Is there any benefit to having connection and sender as instance variables of PlayerManager since the player object is already an instance variable. Or is it better to not even pass the player in and only create instance variables for the necessary objects (even if the PlayerManager needs access to many more variables within Player than the two listed here).

As described above what is the preferred choice in terms on style or runtime.
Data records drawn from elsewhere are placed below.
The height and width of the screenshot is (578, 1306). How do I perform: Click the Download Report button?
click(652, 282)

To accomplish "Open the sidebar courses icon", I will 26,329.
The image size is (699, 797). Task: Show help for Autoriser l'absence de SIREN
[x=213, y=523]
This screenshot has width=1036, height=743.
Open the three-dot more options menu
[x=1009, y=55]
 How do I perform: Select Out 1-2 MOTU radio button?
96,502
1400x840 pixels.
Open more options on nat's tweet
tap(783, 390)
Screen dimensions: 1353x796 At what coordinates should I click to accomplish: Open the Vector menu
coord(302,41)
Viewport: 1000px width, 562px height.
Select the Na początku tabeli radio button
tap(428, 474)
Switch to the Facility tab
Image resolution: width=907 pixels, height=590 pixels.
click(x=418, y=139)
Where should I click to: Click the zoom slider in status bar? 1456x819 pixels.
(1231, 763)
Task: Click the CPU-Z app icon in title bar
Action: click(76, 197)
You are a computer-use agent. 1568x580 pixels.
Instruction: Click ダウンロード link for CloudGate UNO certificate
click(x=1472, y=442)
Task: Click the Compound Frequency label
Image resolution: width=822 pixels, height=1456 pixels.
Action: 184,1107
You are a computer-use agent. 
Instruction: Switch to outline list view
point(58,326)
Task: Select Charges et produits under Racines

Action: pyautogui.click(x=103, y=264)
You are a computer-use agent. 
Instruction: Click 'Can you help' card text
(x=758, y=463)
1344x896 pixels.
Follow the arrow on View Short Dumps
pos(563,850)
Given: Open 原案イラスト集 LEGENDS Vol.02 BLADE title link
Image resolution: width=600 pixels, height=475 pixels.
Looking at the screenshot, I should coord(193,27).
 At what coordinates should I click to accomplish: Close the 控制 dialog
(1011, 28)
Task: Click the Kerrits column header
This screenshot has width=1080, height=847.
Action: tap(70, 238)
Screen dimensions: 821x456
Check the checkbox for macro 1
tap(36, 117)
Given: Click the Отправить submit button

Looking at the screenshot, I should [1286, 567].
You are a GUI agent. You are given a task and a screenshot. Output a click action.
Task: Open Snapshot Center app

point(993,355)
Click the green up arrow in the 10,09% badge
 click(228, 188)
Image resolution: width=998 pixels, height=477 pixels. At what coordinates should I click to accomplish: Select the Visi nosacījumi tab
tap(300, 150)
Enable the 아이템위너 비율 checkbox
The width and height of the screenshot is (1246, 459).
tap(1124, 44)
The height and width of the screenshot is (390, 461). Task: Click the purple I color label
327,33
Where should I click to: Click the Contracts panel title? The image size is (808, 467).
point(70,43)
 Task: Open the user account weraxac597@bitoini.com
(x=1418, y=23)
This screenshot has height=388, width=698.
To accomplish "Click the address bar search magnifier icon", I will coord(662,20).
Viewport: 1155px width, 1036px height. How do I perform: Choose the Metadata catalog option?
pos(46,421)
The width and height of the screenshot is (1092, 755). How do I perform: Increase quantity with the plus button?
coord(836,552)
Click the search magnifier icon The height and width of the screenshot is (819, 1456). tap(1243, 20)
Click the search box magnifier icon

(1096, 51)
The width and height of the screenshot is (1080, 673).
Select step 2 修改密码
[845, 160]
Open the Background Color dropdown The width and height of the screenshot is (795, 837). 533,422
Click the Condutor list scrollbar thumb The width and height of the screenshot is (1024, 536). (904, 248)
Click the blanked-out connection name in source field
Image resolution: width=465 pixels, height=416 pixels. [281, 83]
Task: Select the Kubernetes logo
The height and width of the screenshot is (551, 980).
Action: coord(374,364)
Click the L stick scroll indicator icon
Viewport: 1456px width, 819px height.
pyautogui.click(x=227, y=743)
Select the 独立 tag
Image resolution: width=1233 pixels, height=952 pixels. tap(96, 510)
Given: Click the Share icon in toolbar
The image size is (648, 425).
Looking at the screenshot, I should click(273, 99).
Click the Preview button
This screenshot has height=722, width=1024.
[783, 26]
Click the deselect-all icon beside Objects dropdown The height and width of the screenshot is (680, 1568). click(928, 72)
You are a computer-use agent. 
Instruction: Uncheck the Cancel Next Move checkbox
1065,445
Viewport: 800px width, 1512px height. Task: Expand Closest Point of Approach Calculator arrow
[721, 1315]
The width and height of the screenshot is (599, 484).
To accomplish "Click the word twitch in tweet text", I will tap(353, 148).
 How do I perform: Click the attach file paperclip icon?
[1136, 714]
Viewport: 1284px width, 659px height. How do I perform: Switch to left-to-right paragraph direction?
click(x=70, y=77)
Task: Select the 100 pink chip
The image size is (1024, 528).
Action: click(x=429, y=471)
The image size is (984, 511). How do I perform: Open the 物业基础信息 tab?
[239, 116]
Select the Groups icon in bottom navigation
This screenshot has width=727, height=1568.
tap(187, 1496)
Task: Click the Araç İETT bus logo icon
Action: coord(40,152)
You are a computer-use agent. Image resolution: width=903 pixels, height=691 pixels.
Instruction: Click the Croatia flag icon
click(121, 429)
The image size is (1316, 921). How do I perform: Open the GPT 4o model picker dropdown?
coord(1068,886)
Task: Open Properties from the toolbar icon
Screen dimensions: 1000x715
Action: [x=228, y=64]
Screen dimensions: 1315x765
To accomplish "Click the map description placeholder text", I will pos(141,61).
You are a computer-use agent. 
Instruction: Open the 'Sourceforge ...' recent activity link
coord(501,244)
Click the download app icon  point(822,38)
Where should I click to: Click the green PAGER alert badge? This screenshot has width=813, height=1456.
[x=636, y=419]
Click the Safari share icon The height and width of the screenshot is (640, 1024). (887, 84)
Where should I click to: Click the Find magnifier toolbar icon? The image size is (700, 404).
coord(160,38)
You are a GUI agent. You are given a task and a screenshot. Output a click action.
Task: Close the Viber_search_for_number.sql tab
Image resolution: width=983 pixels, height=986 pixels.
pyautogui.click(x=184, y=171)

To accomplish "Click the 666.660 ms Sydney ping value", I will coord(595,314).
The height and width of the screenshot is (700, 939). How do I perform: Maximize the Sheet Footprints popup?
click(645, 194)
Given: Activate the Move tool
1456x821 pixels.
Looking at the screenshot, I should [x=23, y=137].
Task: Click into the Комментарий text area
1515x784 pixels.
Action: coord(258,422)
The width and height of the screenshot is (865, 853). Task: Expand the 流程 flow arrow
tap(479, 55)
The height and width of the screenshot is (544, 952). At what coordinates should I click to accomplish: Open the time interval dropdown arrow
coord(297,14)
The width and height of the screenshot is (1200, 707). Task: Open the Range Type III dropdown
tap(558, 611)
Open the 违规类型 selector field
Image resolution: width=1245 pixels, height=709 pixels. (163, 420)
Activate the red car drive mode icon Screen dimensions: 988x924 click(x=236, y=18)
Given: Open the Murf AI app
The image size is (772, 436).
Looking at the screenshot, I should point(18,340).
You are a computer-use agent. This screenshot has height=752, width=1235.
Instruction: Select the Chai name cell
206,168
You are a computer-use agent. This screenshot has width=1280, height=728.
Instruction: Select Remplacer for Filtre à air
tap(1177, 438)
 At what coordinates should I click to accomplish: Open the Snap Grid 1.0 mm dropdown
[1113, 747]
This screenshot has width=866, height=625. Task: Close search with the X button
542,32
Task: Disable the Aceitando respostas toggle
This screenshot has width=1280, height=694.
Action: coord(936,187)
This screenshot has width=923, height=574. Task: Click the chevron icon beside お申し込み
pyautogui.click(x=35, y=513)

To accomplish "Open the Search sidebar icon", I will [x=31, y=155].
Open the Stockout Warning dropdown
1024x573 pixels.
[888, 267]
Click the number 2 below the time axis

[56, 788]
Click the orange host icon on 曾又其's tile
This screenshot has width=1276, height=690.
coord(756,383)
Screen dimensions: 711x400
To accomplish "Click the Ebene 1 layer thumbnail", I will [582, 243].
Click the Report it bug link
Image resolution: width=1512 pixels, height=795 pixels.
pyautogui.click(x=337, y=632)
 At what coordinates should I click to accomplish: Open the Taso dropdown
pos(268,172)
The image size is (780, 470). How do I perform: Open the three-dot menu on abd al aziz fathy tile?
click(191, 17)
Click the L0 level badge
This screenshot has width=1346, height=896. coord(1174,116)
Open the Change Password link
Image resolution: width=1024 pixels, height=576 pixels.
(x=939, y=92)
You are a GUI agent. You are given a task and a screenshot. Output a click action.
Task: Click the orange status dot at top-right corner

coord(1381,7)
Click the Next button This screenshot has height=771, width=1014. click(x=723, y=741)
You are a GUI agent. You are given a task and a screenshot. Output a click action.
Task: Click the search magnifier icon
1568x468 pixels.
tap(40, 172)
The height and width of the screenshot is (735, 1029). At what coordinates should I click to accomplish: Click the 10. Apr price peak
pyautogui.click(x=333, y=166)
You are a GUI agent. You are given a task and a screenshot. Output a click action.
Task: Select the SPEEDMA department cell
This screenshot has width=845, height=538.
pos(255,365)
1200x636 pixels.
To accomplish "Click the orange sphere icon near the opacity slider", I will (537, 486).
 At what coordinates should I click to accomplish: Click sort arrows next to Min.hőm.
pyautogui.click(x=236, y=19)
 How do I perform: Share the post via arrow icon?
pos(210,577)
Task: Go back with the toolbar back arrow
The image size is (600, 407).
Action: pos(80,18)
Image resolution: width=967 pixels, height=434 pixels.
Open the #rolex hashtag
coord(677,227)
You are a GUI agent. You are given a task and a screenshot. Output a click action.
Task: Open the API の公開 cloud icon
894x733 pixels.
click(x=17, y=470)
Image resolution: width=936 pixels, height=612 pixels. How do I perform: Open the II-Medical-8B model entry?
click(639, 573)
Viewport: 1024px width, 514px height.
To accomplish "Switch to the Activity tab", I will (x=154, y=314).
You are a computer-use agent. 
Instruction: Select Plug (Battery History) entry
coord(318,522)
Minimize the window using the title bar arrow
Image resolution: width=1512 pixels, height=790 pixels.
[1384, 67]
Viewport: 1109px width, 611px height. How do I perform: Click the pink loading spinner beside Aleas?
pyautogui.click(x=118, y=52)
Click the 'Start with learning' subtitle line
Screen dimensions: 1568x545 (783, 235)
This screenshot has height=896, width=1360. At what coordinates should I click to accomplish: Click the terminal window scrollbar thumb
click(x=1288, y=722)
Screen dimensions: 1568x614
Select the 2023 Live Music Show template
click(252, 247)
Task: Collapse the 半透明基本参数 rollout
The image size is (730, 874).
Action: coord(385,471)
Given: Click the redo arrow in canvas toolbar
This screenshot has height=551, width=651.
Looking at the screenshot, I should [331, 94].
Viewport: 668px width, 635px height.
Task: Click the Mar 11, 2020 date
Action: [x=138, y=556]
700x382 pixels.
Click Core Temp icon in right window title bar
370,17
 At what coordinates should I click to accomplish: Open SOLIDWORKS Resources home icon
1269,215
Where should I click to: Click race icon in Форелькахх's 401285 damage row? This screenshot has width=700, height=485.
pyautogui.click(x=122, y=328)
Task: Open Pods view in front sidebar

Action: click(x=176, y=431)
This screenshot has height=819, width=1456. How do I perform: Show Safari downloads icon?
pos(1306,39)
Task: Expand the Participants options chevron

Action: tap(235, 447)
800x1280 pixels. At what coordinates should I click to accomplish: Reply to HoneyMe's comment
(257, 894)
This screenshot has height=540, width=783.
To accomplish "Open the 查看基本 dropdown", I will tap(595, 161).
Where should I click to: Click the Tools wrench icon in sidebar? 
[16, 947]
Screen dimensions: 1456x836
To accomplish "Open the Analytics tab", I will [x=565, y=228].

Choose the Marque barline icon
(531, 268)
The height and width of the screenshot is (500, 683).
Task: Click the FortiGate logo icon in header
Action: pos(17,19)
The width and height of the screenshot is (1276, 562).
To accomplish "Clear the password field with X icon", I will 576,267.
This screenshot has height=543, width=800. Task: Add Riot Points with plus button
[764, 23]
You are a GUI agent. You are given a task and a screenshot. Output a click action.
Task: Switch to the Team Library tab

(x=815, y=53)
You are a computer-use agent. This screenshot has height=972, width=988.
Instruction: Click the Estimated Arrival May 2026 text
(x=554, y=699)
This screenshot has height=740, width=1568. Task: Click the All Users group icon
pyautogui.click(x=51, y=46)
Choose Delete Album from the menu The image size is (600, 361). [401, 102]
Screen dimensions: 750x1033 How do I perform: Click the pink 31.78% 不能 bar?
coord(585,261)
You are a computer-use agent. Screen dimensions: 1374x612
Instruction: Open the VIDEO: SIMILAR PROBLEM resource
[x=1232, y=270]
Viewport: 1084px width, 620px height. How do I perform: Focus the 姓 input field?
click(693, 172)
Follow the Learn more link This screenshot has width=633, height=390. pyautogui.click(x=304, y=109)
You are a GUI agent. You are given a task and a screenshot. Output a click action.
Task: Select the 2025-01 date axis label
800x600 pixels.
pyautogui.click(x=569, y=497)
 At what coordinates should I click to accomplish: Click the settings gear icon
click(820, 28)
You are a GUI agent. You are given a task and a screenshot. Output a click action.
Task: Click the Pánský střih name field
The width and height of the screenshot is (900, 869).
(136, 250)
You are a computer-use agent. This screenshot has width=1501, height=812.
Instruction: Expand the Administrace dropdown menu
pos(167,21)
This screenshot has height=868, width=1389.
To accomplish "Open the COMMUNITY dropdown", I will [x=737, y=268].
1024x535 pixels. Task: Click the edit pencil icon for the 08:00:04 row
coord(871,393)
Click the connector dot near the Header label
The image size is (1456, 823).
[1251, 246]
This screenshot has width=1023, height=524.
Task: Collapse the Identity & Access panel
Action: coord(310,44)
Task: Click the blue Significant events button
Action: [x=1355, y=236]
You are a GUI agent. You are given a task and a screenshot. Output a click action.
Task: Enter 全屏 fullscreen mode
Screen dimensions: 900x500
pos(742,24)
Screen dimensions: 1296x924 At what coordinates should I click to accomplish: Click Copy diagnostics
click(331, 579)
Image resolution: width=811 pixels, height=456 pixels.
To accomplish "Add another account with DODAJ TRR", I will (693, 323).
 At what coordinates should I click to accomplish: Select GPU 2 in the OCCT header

CodePudding user response:

If these classes are designed to work closely together it can make sense to 'duplicate' that data. You'd have to weigh memory and maintenance effort for the copies versus speed when trying to access the data.

You can see similar patterns in many frameworks and libraries. Look at Java Swing, or at org.w3c.dom.Node and it's derivatives.

CodePudding user response:

There is no benefit, and worse they two values may differ. Don't do it.

As for "performance", you could not measure the different between these two:

myPlayerManager.getPlayerConnection()
myPlayerManager.getPlayer().getPlayerConnection()

As for design, remove getPlayerConnection() from Player - how the player is currently connected is transient data that only the player manager needs to know, not an intrinsic attribute of the player.

CodePudding user response:

There are some benefits...

PlayerManager does not depend on Player having those members. If a future version of Player does not need them, you can remove them without the need to change PlayerManager.

It is also more clear what PlayerManager depends on, which can be helpful when someone is learning the class for the first time. During code reviews it's more obvious the dependencies changed than if the code starts access a property. It's also more obvious when searching for usages of PlayerConnection.

They're fairly minor benefits in small code bases or within small teams, but they can be helpful patterns when more people are involved or when working with a code base large enough that you can forget how parts of it work.